[Dataset records]
____

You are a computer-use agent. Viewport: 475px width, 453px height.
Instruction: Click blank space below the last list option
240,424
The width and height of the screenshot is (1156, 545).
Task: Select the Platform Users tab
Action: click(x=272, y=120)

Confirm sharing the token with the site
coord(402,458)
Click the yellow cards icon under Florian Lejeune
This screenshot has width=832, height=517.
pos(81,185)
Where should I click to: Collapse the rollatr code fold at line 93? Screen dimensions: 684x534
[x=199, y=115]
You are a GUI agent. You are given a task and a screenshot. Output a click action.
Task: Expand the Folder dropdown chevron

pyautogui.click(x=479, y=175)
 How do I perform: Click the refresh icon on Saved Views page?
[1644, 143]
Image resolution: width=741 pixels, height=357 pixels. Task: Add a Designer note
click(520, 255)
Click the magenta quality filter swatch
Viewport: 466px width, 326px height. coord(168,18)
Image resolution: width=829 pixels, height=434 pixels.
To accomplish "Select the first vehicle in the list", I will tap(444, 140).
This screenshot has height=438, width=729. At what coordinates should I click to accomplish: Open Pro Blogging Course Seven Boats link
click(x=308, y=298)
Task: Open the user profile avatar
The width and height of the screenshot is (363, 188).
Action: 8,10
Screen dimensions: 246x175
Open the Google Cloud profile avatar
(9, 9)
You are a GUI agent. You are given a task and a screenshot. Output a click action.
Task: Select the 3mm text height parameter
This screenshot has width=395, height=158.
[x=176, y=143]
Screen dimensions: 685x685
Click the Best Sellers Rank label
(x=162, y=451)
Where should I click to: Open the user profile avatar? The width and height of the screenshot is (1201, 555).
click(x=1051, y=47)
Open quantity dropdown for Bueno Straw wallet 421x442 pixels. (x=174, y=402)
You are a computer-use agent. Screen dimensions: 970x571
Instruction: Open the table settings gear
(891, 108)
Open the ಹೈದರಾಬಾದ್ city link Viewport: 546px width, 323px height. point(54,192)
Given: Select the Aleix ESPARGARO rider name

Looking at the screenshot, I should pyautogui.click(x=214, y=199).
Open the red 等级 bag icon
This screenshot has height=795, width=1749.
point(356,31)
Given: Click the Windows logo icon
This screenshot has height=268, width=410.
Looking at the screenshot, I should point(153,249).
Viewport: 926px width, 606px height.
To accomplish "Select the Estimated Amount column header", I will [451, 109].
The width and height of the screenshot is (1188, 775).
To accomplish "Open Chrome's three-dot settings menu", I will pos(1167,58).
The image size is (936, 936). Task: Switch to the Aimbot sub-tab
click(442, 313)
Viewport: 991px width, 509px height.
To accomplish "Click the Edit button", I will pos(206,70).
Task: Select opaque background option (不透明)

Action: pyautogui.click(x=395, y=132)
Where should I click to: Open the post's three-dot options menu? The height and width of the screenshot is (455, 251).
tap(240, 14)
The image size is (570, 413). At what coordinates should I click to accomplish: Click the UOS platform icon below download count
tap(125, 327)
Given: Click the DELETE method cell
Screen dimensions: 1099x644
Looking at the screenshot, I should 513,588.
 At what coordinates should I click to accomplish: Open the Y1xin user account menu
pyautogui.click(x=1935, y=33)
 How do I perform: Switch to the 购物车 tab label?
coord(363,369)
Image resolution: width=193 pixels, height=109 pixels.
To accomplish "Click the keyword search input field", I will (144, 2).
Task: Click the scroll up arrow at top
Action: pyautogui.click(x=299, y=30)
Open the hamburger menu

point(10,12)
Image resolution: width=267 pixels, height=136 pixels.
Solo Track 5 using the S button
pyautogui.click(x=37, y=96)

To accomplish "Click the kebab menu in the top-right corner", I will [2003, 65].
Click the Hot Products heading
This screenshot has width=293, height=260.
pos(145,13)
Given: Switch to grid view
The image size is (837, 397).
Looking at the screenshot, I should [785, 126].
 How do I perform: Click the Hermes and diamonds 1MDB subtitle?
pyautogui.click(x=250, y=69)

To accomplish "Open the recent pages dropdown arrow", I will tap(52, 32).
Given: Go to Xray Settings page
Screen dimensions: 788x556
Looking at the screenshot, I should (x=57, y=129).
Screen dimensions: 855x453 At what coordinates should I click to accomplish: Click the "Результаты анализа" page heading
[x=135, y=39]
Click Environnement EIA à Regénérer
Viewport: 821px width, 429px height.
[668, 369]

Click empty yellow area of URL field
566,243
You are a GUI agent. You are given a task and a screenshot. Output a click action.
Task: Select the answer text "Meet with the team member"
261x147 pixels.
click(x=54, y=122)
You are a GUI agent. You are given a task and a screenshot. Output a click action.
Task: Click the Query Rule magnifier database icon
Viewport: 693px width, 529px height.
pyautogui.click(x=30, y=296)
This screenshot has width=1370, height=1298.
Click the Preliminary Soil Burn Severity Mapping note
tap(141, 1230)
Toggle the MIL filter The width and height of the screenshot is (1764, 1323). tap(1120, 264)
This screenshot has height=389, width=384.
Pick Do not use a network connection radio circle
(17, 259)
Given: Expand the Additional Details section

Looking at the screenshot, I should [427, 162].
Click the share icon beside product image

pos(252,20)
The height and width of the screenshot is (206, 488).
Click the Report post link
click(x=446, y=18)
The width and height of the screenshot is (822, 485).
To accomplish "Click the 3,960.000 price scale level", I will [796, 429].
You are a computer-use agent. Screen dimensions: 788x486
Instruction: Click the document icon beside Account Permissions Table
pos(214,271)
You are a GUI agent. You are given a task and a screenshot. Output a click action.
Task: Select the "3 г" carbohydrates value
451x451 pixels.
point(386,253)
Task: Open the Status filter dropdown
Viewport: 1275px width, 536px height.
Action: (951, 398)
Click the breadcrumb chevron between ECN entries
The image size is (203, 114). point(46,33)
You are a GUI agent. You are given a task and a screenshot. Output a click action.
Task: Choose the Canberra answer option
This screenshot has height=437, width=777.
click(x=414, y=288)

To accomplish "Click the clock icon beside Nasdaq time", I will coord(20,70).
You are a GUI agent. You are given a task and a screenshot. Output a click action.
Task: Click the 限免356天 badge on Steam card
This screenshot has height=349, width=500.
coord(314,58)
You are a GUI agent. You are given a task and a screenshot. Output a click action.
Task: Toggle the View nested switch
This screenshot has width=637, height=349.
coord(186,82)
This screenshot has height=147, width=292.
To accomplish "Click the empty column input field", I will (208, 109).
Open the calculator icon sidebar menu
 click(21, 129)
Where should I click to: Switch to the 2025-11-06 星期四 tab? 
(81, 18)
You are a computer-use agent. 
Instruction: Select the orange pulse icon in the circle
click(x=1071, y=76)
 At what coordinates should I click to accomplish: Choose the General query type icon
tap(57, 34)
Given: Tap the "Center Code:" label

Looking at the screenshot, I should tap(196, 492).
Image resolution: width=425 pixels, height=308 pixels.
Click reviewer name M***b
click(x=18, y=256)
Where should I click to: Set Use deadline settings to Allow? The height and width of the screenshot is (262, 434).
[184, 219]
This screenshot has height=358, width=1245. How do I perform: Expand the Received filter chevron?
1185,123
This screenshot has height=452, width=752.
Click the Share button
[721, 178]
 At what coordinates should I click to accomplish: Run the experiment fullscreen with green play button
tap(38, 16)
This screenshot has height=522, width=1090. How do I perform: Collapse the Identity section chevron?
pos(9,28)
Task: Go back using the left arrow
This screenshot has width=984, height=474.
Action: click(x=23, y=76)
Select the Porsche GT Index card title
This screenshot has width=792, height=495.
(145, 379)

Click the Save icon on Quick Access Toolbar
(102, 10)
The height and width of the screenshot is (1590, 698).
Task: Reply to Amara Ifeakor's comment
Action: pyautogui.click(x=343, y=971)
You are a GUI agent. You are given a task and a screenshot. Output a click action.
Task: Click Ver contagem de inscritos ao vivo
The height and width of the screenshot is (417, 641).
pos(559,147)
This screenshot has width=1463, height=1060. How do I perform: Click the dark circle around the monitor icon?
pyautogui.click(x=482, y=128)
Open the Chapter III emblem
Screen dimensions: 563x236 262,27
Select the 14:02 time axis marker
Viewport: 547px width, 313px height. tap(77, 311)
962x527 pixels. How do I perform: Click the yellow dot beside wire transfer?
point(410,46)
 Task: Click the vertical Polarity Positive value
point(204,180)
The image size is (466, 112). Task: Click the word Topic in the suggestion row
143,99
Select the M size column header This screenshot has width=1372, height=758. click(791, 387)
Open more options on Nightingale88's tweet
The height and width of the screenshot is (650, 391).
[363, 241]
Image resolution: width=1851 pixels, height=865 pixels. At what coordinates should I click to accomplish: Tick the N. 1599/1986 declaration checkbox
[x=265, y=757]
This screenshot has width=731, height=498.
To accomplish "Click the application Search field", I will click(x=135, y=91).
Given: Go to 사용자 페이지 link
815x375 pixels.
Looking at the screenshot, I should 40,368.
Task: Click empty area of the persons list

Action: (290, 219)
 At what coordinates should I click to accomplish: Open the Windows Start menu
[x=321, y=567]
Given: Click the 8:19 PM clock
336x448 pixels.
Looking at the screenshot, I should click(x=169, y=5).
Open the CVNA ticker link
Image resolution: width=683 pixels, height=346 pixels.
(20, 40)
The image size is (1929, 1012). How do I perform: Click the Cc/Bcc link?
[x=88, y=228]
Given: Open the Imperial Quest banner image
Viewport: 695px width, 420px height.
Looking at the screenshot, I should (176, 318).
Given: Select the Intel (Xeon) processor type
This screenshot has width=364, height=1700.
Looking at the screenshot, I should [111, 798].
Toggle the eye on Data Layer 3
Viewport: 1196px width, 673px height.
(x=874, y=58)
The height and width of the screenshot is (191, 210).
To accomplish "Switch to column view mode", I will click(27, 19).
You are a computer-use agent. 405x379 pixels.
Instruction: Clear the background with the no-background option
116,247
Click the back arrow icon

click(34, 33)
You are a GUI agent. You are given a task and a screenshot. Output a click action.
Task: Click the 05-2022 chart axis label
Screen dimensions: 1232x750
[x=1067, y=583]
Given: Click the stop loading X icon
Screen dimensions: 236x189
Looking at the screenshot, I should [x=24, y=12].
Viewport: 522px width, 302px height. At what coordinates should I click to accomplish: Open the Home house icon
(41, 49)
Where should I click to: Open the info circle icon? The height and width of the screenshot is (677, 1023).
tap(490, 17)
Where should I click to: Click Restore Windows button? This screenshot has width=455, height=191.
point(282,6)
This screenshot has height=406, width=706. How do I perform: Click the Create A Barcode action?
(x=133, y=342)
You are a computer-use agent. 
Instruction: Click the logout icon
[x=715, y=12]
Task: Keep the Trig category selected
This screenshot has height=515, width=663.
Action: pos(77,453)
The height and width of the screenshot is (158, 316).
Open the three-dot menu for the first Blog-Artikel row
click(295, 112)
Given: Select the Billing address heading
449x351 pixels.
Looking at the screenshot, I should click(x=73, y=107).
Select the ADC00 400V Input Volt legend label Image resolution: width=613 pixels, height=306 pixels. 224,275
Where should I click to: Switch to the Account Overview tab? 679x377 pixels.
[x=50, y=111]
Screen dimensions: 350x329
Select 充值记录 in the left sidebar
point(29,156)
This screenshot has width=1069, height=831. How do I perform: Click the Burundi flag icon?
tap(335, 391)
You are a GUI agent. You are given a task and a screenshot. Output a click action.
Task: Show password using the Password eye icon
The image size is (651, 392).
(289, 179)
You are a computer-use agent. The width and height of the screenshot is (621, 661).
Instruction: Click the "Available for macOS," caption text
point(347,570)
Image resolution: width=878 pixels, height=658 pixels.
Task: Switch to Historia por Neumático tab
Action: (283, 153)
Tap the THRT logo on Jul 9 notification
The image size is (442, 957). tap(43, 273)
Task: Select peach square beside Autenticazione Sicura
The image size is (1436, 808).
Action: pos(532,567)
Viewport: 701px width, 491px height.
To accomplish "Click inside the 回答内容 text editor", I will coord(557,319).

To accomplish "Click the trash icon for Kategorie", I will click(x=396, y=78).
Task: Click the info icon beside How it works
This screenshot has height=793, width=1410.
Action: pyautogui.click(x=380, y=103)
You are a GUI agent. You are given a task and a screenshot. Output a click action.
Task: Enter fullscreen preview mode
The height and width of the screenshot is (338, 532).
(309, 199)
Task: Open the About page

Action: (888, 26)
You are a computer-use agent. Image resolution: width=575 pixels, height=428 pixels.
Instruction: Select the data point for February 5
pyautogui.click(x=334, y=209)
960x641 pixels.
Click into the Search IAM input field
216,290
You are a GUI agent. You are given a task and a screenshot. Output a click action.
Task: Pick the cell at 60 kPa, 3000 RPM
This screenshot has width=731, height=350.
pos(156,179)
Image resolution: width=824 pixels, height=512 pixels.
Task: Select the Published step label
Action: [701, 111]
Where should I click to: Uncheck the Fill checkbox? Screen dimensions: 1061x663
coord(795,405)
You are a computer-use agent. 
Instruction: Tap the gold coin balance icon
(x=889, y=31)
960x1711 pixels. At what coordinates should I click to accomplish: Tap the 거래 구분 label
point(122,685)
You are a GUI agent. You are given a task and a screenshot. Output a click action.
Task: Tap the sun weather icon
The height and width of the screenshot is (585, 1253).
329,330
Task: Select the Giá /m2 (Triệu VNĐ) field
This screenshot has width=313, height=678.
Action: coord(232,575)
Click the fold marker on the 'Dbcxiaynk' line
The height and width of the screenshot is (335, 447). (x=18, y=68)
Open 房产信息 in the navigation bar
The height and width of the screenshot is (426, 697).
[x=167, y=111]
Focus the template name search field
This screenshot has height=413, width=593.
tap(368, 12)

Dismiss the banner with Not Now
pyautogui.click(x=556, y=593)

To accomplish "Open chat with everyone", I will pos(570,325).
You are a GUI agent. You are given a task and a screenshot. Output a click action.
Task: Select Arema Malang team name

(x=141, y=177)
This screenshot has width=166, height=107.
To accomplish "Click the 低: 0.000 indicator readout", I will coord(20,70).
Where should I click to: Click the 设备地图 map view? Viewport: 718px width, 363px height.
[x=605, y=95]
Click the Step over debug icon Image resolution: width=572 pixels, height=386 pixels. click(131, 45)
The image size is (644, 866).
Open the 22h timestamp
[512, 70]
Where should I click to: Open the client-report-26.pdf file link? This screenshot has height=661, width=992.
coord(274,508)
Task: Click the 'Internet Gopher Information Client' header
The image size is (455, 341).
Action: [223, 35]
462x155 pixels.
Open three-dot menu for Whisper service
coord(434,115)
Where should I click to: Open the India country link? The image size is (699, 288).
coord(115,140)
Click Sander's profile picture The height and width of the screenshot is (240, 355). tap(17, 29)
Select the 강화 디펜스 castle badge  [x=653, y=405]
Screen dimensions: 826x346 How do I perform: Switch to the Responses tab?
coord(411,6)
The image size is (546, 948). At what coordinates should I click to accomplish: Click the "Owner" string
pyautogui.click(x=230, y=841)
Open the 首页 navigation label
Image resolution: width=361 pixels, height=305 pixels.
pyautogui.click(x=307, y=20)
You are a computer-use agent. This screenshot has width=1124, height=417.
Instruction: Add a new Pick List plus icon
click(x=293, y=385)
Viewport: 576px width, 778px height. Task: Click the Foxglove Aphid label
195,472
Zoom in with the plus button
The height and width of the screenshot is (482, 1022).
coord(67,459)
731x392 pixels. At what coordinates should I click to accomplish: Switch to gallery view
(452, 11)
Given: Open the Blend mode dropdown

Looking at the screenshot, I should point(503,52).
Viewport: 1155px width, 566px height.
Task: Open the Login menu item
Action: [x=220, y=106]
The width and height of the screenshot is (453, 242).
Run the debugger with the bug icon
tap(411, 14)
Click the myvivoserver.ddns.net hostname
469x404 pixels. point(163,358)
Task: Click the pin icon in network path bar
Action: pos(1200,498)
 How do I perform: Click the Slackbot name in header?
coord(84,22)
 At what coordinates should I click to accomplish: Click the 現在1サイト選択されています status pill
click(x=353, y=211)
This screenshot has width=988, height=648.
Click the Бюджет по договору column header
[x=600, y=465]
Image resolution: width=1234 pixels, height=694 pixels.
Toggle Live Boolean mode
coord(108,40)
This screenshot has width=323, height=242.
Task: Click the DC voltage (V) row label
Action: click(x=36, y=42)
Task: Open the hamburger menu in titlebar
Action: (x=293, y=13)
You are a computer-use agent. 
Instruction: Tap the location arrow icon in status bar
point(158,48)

____

Out of the data above, transcribe exactly and only the lines starting with the line that has "Task: Click the vertical" and going on through the line that has "This screenshot has width=731, height=498.", both included.

- [ANSWER SPACE]:
 Task: Click the vertical Polarity Positive value
point(204,180)
The image size is (466, 112). Task: Click the word Topic in the suggestion row
143,99
Select the M size column header This screenshot has width=1372, height=758. click(791, 387)
Open more options on Nightingale88's tweet
The height and width of the screenshot is (650, 391).
[363, 241]
Image resolution: width=1851 pixels, height=865 pixels. At what coordinates should I click to accomplish: Tick the N. 1599/1986 declaration checkbox
[x=265, y=757]
This screenshot has width=731, height=498.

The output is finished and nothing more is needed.